> **SELECTED EXCERPT**:
^^^^^^^^^^^^^^^^

Your first accordion will determine your brand preferences. Generally your second purchase will follow with the same brand. It happened to me and many others.
Now that isn't at all what I can undersign. More like the opposite: when I bought another accordion, then because what I already had was not what I wanted. Or at least not for a particular purpose: my first purchase was kind of for vaudeville purposes, then I got to "vaudeville but better", then CBA, then a progression of "better" that moved into classical while losing sight of vaudeville, and ultimately for rounding it off, an explicit small (but good) CBA for the explicit use as vaudeville. There is a bunch of leftovers seeing little use these days, but not much brand continuity.

One Hohner Morino, one that is more Morino than Hohner, an Excelsior with MIDI, a small Maugein, a Solton/Ketron arranger keyboard, a Roland FR-1b, a Hohner Morino Club N (I really need to sell that one), a few small useless boxes I got as "you'll know what to do with them" that might serve to start someone on accordion repairs. If there is any pattern, it is a nod to Venanzio Morino (the Club most likely wasn't made in Germany to original designs, but I didn't know that at the time of purchase).

^^^^^^^^^^^^^^^^

> **DATA EXCERPT**:
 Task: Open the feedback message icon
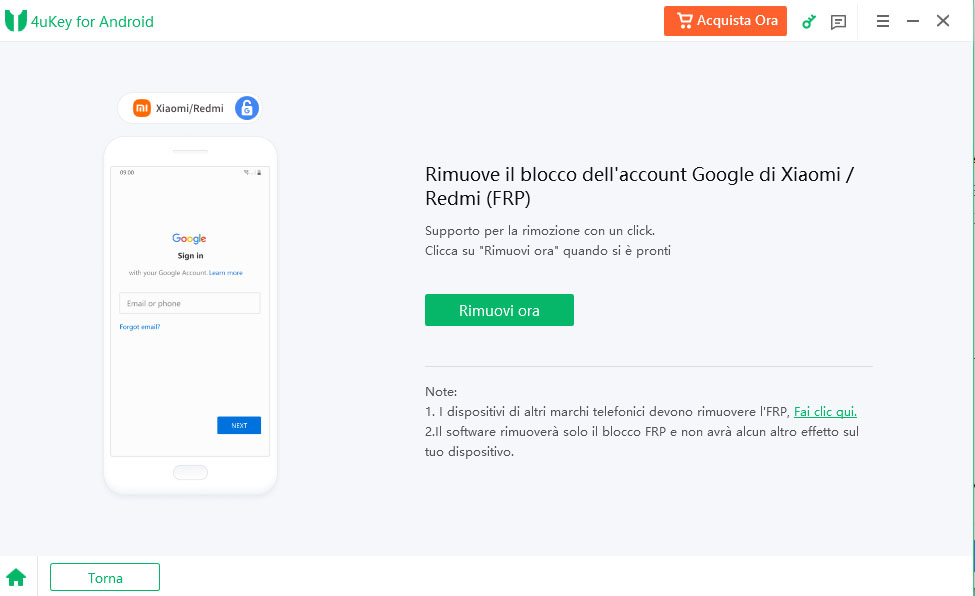click(838, 21)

^^^^^^^^^^^^^^^^

> **THINGS TO DO**:
1 > Answer these questions about the accordion post:
(a) What purpose did the writer's first accordion purchase roughly serve?
(b) Which accordion does the writer say they really need to sell?
(c) To whom does the writer say any pattern in the collection gives a nod?
2 > Pick up the accordion post right after its last sentence and keep writing it.
The material isn't needed here.

> **TASK RESULTS**:
1 >
(a) Vaudeville.
(b) The Hohner Morino Club N.
(c) Venanzio Morino.

2 >
 
Your first accordion will determine your brand preferences. Generally your second purchase will follow with the same brand. It happened to me and many others.
That certainly isn't always true. My first accordion was a Crucianelli. My second one was also a Crucianelli (but bigger). Later I heard just one Crucianelli I would really have loved to own and play (but never did) and that was the Baton. It was LMMH with LM in cassotto (so it's not the same as a Pancordion Baton). Much much later I moved to Hohner, Bugari and even AKKO and haven't really looked back. (I still have two Crucianelli accordions: a 26/40 my older and my younger brother started out on, and the Super Video (LMMM, no cassotto) I inherited from my sister. They sit in their case and remain unplayed, mostly because 1) they are tuned too high and 2) they are PA and I now play CBA only.
I love the sound of the Hohner Morino line (M, N, S series) as well as the Gola (preferably older ones, like a Morino VI M I "inherited"), and of the Bugari cassotto instruments. For me sound is everything, which is why i have a Morino, Bugari Artist Cassotto and AKKO bayan. I like the sound of many other accordions in similar configuration, but some more than others. The differences are often not so noticeable if you don't hear them side by side. I can recognize the sound of a VIctoria (which I like, but not for hours on end) and of a Pigini (which I find just a bit too nasal for my taste). I could not distinguish modern accordions by say Mengascini, Serenellini, Scandalli, (Fabio) Ballone Burini and others. Many accordion sound more or less the same because they are all constructed in more or less the same way, using at least 95% the same components.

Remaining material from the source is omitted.